#### Passage to read
━━━━
Relased around the same time as the Ecomoni song Acchi Chikyuu wo Samasunda, which is another version of this song from Morning Musume’s musical HELP!! this is Morning Musume’s environmental song. While Ecomoni’s version is slower and most of the lyrics are spoken (I wouldn’t consider it rap at all), HELP!! is a faster, poppier version, which works a lot better. Acchi Chikyuu wo Samasunda is cheesy, and I’d say purposefully so, but it’s a bit of a slog. HELP!! is a lot of fun, and I can see it actually succeeding where Acchi Chikyuu wo Samasunda doesn’t, which is making caring about the environment actually cool. HELP!! is a very short, brisk song, coming in at just about two minutes and thirty seconds, essentially repeating the same verse and chorus a few times. It’s not very interesting and doesn’t go any interesting places, which is a bit of a shame. That said, it’s still a fun listen and a good version of an OK song. 7/10

11.  SHIP! To the Future

Another song from the Morning Musume musical that HELP!! came from, SHIP! to the Future is a solid place to end the album – looking to the future. The arrangement and performances are solid, if not particularly interesting. That said, the melody drags, especially in the chorus. It’s not a particularly bad melody, and when the pace gets quicker it’s enjoyable. But this song drags and drags in the chorus, especially when the chorus repeats itself. There’s just not a lot here and so it gets stretched out to fit a three minute thirty second that should really be the two minute thirty second song HELP!! was.
━━━━
#### Recorded data

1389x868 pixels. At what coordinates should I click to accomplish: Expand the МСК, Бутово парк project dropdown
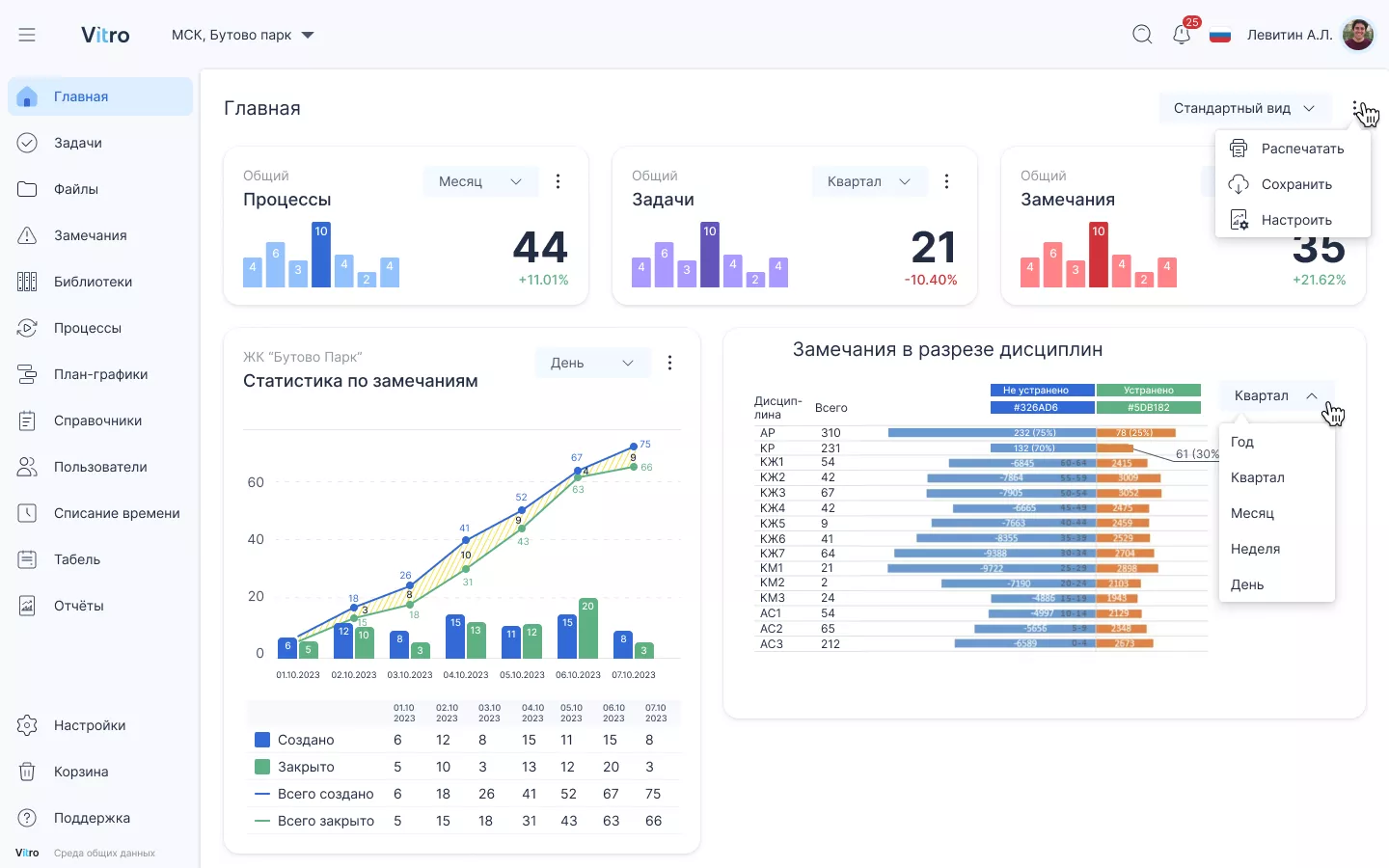[x=243, y=35]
━━━━
#### Set of tasks
- A) Answer these questions about the song review, one per line:
(i) What score does the review give HELP!!?
(ii) About how long does HELP!! run?
(iii) In SHIP! To the Future, which part does the review say drags?
- B) Repeat the part of the song review starting at "Another song from" and ending at "song HELP!! was.".
- C) List every song title named in the song review.

#### The replies
- A)
(i) 7/10
(ii) About two minutes and thirty seconds
(iii) The chorus

- B)
Another song from the Morning Musume musical that HELP!! came from, SHIP! to the Future is a solid place to end the album – looking to the future. The arrangement and performances are solid, if not particularly interesting. That said, the melody drags, especially in the chorus. It’s not a particularly bad melody, and when the pace gets quicker it’s enjoyable. But this song drags and drags in the chorus, especially when the chorus repeats itself. There’s just not a lot here and so it gets stretched out to fit a three minute thirty second that should really be the two minute thirty second song HELP!! was.

- C)
- Acchi Chikyuu wo Samasunda
- HELP!!
- SHIP! To the Future